The Sankei-FNN joint opinion poll (Jan. 4-5) put the
Abe administration’s approval at
52.1% up a comfortable 4.7
percentage points from the 47.4% in the preceding post-Special Intelligence
Protection Law (SIPL), pre-Yasukuni visit poll (Dec. 14-15). Other media groups
will weigh in with their own polls later on, but it’s safe to say that, barring
some unforeseen political setback, they will show similar upticks from their
respective post- SIPL levels. So should I just claim victory and move on?
Actually, there’s no way of
telling if the Kyodo poll (Dec.
28-29) showing a modest 1 percentage point rise, is not the more representative
of the immediate effects of the December 26 visit. In fact, it could be argued
that the level of support for the Abe cabinet would have been higher as the
result of the secular rise following the SIPL hit if the Yasukuni visit had not
happened. Specifically, SIPL was a one-off event that had no significant
lasting effect on the Japanese perception of the Abe administration’s
competence. Once media attention waned, most people promptly forgot SIPL, which
has no effect on their daily lives, causing its effect to wear off almost
immediately.

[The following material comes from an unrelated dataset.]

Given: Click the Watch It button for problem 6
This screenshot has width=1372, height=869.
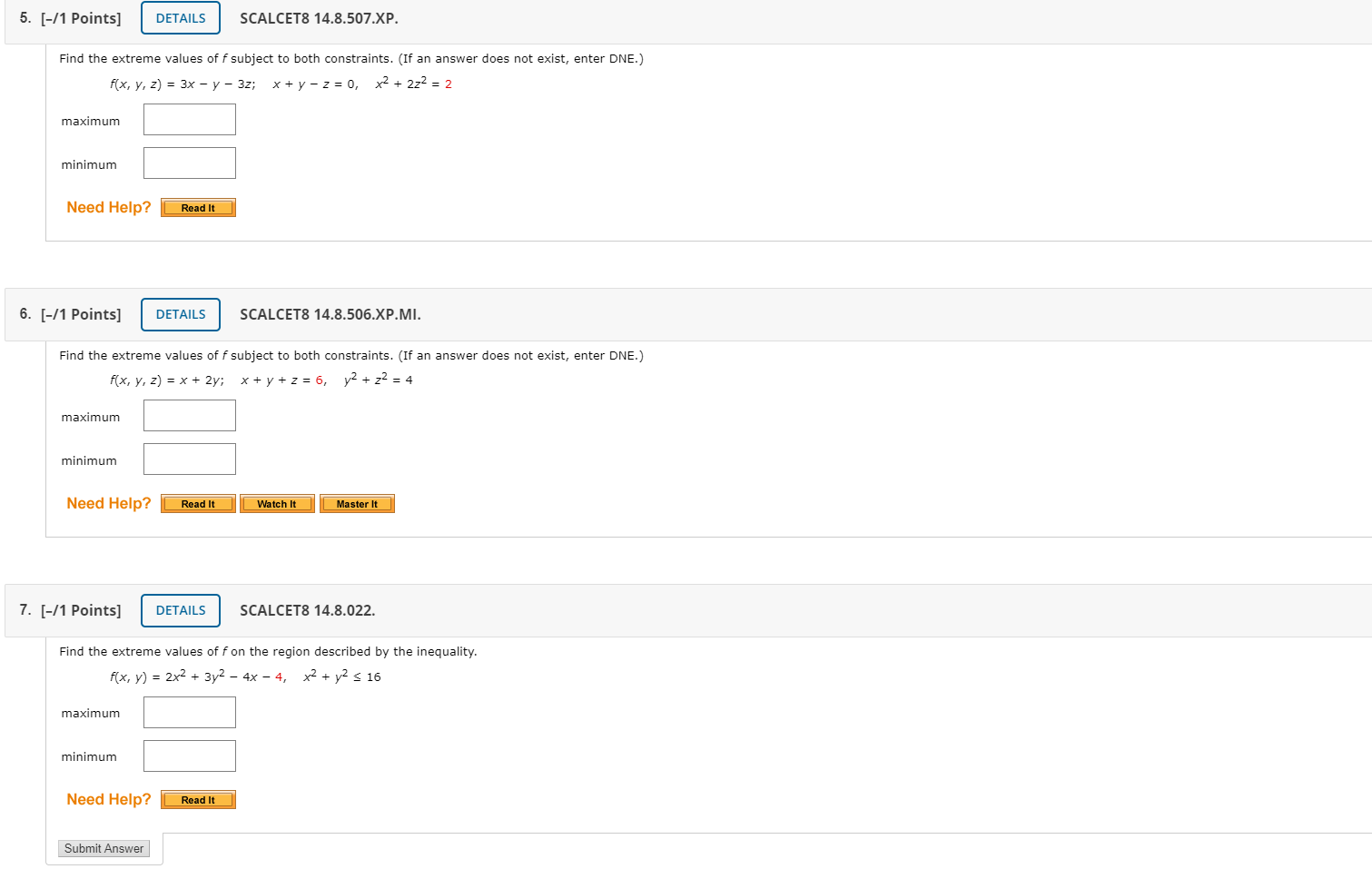Looking at the screenshot, I should pyautogui.click(x=277, y=503).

Something similar could have happened in the wake of the Yasukuni
visit*. The Chinese response to the Yasukuni visit has been tightly controlled,
with some harsh official statements but no public action on the streets, while
South Korea’s response, particularly from President Park after the turn of the
calendar year, has also been measured. From this perspective, the apparent
recovery in the Sankei-FNN poll (Dec.
14-15~Jan. 4-5) is a composite of the effects of the hit from Yasukuni and the
recoveries from the SIPL and Yasukuni hits, whereas my prediction was based on
the assumption that Yasukuni would actually have a positive effect on public
opinion in Japan.
Conclusion: Inconclusive.
* BTW if
you are looking a prototypical example of lasting effects, look no further than
the 3.11 nuclear disaster, whose aftereffects simmer to this today. Luckily for
the Abe administration, the DPJ and the Kan administration took the political
fall for that one, leaving the LDP nearly unscathed despite its political domination
throughout all but the last year’s and a half of the nuclear power industry’s
decades-long development. Political life is unfair. Likewise, a former TEPCO
executive served out his full term on the board of directors at the Bank of
Japan, presumably fully pensioned. The fates of METI officials involved in
nuclear administration diverged dramatically between those who were in charge
on 3.11 (some of them could not show themselves in public for some while after
retirement in 2012) and those who came before and after. There must be
behavioral scientists who can explain this.